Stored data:
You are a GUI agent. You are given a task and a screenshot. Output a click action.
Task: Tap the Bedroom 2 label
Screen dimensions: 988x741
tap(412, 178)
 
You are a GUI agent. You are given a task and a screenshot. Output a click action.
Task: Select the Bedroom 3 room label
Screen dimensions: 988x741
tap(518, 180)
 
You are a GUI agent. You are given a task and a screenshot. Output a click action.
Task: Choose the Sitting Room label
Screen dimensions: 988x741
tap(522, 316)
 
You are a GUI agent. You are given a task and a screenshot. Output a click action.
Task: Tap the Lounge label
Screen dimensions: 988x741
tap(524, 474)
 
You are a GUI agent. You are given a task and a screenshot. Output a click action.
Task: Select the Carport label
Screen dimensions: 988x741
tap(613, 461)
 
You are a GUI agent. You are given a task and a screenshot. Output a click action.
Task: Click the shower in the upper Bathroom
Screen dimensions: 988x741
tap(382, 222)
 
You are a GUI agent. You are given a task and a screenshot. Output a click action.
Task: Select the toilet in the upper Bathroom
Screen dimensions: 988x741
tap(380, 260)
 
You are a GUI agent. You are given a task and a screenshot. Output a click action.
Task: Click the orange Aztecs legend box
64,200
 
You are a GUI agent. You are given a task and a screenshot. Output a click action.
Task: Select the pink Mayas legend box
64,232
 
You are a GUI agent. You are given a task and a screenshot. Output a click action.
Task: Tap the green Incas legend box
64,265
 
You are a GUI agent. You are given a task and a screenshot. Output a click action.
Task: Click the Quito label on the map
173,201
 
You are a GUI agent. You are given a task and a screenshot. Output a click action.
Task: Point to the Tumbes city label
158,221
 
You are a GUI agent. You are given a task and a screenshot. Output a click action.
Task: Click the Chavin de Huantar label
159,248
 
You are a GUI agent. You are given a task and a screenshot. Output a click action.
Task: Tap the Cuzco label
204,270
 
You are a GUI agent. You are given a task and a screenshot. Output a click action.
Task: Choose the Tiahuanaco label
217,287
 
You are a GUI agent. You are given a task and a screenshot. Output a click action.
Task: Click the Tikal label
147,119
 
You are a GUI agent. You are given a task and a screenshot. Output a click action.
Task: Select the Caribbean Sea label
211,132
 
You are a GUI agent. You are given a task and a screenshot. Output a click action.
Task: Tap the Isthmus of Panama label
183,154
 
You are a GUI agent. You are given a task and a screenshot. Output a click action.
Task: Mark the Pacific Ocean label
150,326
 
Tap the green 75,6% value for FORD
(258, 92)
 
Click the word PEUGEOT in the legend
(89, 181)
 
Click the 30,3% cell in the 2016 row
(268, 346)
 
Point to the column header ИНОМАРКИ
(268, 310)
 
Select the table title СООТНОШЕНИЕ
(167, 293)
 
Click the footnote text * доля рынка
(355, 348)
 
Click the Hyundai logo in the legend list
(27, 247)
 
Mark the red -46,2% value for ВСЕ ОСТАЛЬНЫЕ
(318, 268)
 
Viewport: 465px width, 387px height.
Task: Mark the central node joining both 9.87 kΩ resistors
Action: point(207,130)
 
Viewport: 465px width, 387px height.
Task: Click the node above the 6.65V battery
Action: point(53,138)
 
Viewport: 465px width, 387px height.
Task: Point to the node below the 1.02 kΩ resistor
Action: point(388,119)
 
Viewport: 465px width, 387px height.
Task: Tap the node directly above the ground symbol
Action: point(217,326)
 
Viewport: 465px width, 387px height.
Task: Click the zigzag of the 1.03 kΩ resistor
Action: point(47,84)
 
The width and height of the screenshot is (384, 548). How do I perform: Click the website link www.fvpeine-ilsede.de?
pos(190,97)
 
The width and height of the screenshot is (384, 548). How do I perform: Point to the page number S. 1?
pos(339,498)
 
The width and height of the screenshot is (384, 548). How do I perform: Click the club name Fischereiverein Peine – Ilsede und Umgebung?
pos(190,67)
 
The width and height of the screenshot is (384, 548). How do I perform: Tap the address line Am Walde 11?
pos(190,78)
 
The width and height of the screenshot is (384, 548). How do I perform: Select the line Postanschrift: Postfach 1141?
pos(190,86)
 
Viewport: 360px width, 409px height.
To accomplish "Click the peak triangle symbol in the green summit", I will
--
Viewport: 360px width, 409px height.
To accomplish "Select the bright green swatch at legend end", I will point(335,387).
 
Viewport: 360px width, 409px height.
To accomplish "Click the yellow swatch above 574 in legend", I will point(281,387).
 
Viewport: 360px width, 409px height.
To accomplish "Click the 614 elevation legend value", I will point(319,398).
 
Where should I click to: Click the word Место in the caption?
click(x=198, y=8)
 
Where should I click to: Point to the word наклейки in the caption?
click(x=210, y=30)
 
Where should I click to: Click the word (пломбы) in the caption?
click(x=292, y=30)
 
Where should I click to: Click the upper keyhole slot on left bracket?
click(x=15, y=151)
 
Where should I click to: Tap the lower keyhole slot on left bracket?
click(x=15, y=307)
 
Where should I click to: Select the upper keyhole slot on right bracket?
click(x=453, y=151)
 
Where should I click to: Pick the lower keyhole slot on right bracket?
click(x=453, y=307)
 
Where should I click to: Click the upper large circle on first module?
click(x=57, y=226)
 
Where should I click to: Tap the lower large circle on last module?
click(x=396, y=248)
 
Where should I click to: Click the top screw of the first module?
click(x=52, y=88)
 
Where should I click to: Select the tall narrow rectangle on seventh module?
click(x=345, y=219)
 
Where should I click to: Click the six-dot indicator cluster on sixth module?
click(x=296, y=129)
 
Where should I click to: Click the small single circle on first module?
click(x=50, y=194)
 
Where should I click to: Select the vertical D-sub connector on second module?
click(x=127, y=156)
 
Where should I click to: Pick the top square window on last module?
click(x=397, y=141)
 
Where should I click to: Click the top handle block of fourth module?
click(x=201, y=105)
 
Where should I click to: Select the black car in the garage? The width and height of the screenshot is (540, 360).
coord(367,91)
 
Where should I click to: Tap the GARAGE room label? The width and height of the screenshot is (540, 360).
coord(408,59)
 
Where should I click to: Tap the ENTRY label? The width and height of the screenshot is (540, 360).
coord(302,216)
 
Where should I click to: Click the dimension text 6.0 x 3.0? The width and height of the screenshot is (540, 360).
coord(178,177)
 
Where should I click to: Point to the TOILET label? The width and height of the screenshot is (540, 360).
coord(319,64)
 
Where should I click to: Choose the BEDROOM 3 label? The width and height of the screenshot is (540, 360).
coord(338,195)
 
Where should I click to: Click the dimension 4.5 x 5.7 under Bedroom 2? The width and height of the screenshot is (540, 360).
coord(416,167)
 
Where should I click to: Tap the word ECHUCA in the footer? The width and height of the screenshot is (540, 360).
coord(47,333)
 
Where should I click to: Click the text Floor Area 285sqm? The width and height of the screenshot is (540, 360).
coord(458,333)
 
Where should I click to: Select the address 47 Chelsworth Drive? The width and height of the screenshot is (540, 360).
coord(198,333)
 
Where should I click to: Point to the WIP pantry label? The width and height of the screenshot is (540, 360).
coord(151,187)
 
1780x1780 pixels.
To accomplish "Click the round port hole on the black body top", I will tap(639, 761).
==
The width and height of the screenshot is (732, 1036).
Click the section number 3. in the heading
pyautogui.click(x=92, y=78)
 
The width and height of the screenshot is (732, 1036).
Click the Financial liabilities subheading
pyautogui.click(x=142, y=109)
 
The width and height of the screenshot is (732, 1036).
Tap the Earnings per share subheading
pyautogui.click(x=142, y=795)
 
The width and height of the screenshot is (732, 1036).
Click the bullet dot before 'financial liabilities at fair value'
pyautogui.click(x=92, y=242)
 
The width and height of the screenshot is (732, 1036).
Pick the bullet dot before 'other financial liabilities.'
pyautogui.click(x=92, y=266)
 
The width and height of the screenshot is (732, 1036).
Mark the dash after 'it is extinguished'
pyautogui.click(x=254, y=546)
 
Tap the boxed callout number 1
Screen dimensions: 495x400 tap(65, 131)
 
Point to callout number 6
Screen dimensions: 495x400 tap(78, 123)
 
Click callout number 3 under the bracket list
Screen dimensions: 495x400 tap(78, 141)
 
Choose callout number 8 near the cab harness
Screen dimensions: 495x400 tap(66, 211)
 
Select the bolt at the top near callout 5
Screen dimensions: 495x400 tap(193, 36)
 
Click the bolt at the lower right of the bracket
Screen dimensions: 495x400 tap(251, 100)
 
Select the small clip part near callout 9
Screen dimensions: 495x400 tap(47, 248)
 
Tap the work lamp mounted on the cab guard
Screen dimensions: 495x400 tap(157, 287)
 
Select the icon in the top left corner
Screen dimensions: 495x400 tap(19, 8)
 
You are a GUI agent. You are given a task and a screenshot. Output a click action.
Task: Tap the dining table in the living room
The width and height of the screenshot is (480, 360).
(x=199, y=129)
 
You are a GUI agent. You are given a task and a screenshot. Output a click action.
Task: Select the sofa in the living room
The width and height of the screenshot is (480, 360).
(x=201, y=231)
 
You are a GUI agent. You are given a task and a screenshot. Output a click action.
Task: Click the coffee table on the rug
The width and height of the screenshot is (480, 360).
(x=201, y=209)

== Goal ==
Can you copy out, character for character, the lines of the items running from the line with "website link www.fvpeine-ilsede.de?" to the line with "pos(190,78)", both of those lines included?

== Solved problem ==
The width and height of the screenshot is (384, 548). How do I perform: Click the website link www.fvpeine-ilsede.de?
pos(190,97)
 
The width and height of the screenshot is (384, 548). How do I perform: Point to the page number S. 1?
pos(339,498)
 
The width and height of the screenshot is (384, 548). How do I perform: Click the club name Fischereiverein Peine – Ilsede und Umgebung?
pos(190,67)
 
The width and height of the screenshot is (384, 548). How do I perform: Tap the address line Am Walde 11?
pos(190,78)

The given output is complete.